Do mesmo modo, a pressão sobre os cuidados intensivos está ainda aquém dos valores de abril, na altura com uma existência média diária de 245 doentes, quando hoje estamos ainda com 136. É curioso verificar que o peso relativo dos doentes críticos é hoje de 14%, quando em abril era de cerca de 20%, o que indicia menor gravidade dos doentes hospitalizados.

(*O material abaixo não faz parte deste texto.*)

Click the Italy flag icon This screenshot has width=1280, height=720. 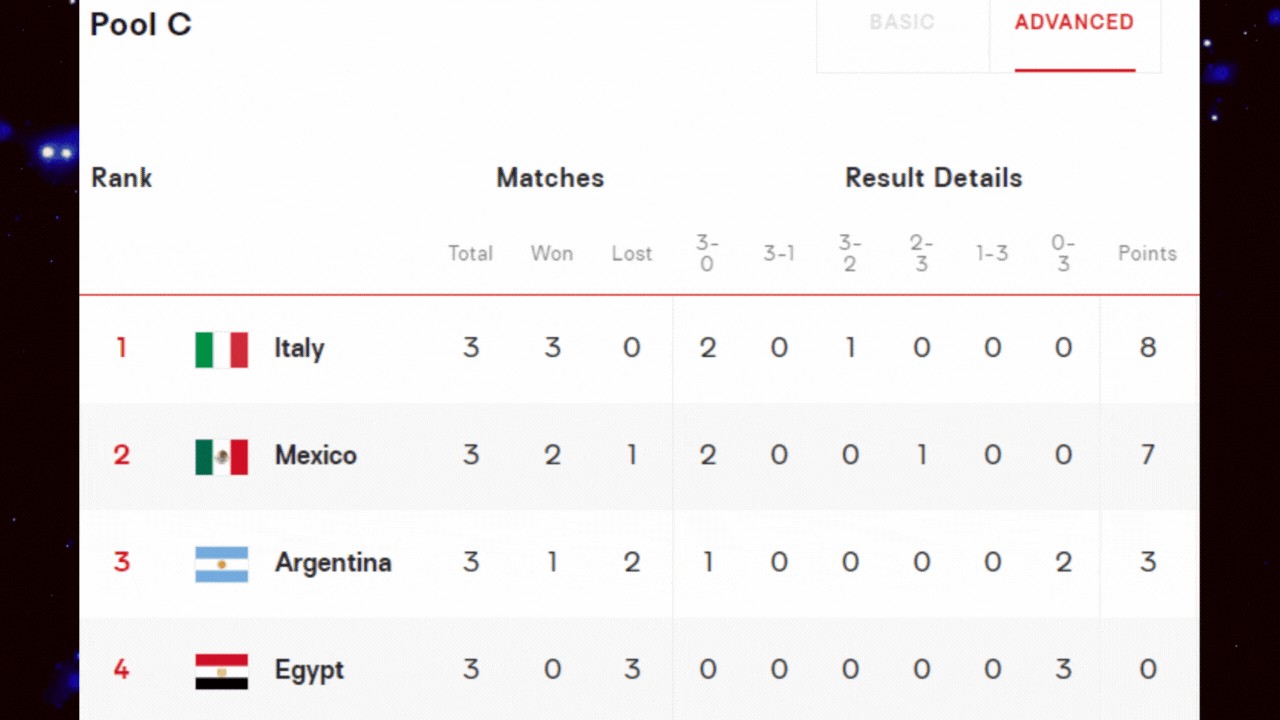coord(221,349)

Este contraste, entre o incremento sem precedentes de novos casos e o impacto ainda inferior na atividade hospitalar, dão-nos algum tempo para preparar o futuro imediato, mas as expetativas não são as mais tranquilizadoras.
4. Menos óbitos
Em todos os países europeus registamos hoje muito menos óbitos relativamente aos ocorridos na primavera. As razões prendem-se com o peso das populações mais jovens no contingente dos infetados, ao melhor conhecimento e experiencia das equipas médicas e aos modelos terapêuticos que têm sido padronizados, mais seguros e mais eficazes. Não temos sobre este tema muita informação, mas o que é facto é que as taxas de letalidade têm diminuído de forma acentuada em todos os países europeus, incluindo entre nós. Em abril tínhamos cerca de 30 óbitos por dia (em média semanal) e hoje temos cerca de 14, menos de metade. A nossa taxa de letalidade atingiu valores próximos dos 4,5% em maio/junho e hoje está nos 2,2%,sempre em valores muito mais baixos do que os países europeus que nos estão mais próximos. A tendência de subida de novos óbitos parece ser, todavia, inexorável.

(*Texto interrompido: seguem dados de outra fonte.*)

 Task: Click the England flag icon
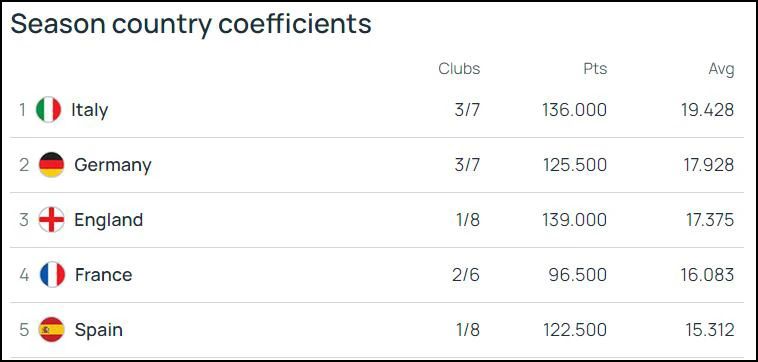pos(51,220)
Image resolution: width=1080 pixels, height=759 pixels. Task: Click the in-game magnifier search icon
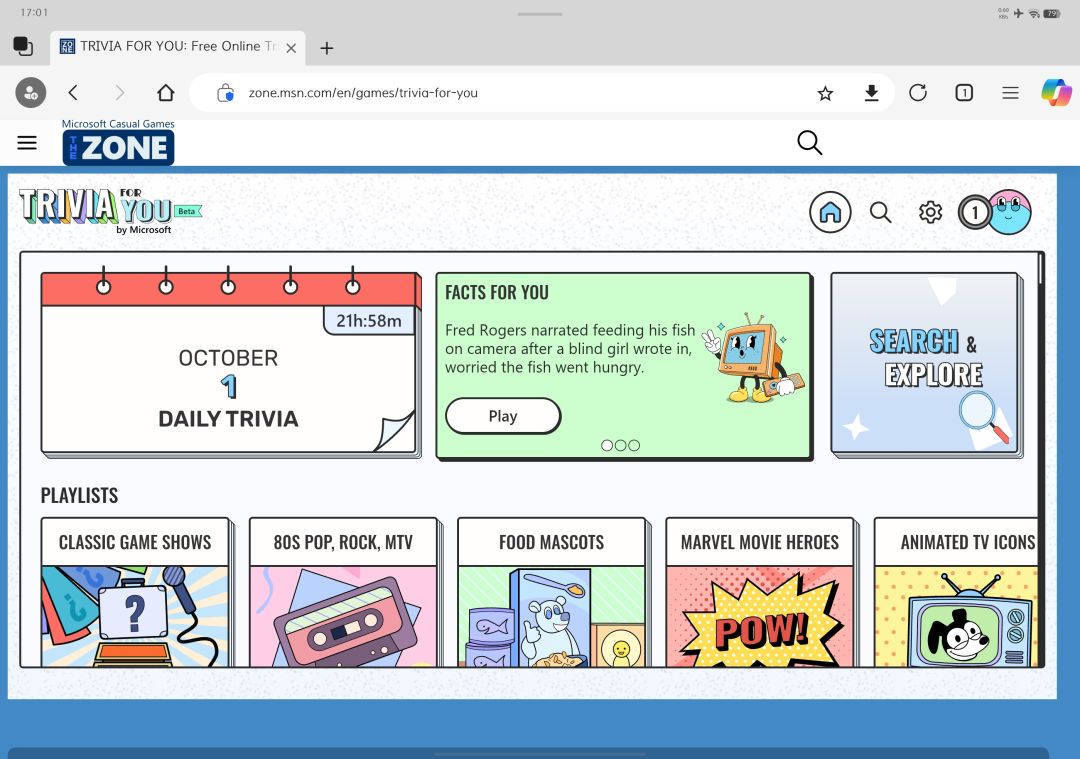coord(880,212)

5. O controlo político da pandemia
Registamos aqui as maiores e mais decisivas diferenças entre as duas vagas. Na primavera, o governo foi lesto e decidido a promover o confinamento, com a colaboração próxima do Presidente da República. A Economia e o ensino ficaram para segundo plano e tudo foi feito para parar os surtos pandémicos. O sucesso foi visível algumas semanas depois, com a descida rápida e consistente de novos casos.
Desta vez, há uma relutância evidente em tomar medidas radicais, comum, diga-se, a todos os países europeus e até às posições tomadas pela OMS. Mas há já sinais evidentes de inquietação e alarme nos órgãos de soberania, não sendo de descartar um novo confinamento, ainda que um pouco menos severo. Os riscos de uma pandemia descontrolada, com a subsequente rutura dos serviços de saúde públicos e mais óbitos, colocam aos decisores políticos novos cenários e opções muito delicadas.

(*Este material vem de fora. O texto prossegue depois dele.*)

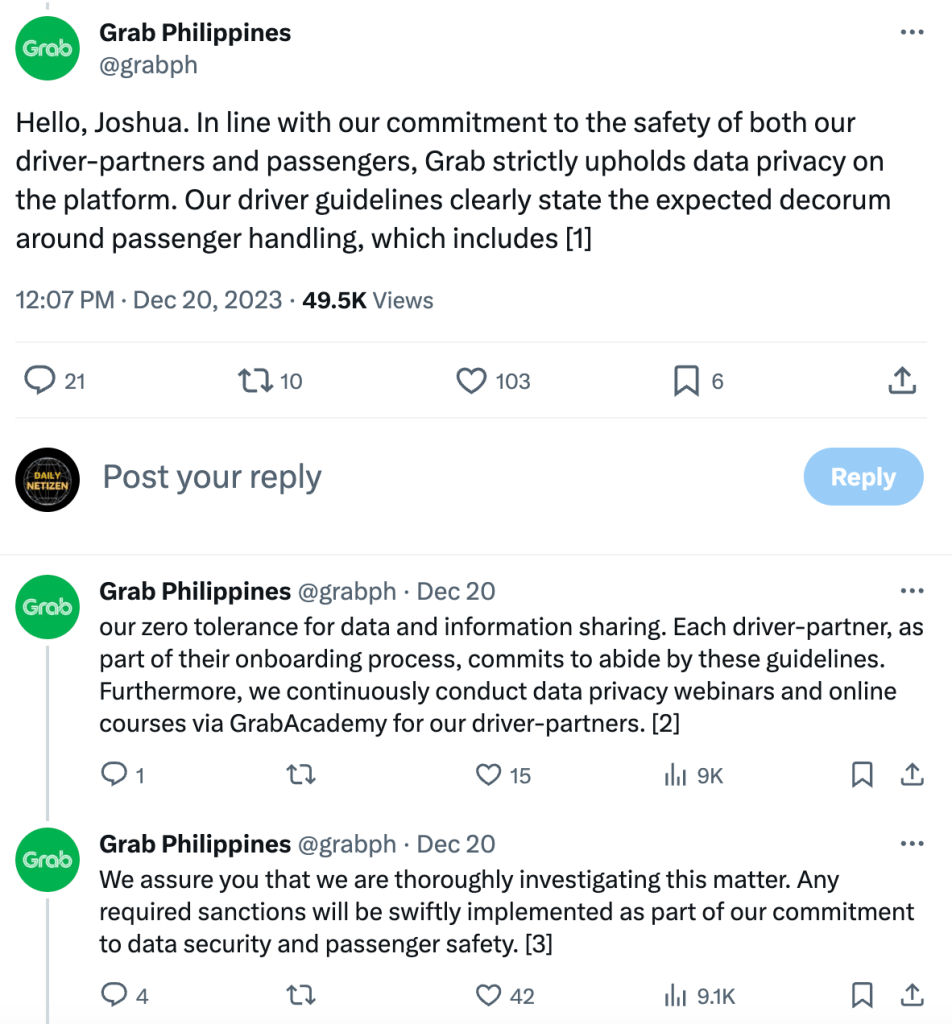Open more options on the [2] reply
The height and width of the screenshot is (1024, 952).
click(x=912, y=591)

6. O comportamento das pessoas
A declaração do estado de emergência em 19 de março fez com que todos nós deixássemos de poder sair à rua. Apenas o fazíamos para compras de primeira necessidade. Os portugueses, com compreensível medo, cumpriram exemplarmente esse confinamento que durou praticamente dois meses. Isso foi decisivo para conter o vírus. Hoje a situação é muito diferente: a atividade económica está a retomar o seu ritmo, as escolas estão aberta, os restaurantes, cafés, teatros, cinemas, ginásios, mercados, centros comerciais,etc., funcionam com relativa normalidade, os transportes públicos também, as famílias e os amigos voltaram a reunir-se e a festejar os aniversários, registaram-se grandes festas partidárias ou manifestações religiosas e parece que todos encaram este novo normal com descontração e algum relaxamento. As pessoas estavam já cansadas do isolamento e passaram a relativizar o vírus e os seus riscos. Porém, neste momento crítico, não vejo melhor solução para conter a escalada do vírus do que aprovar um novo confinamento, ainda que mais seletivo e menos agressivo para a atividade económica. Todos teremos que o aceitar!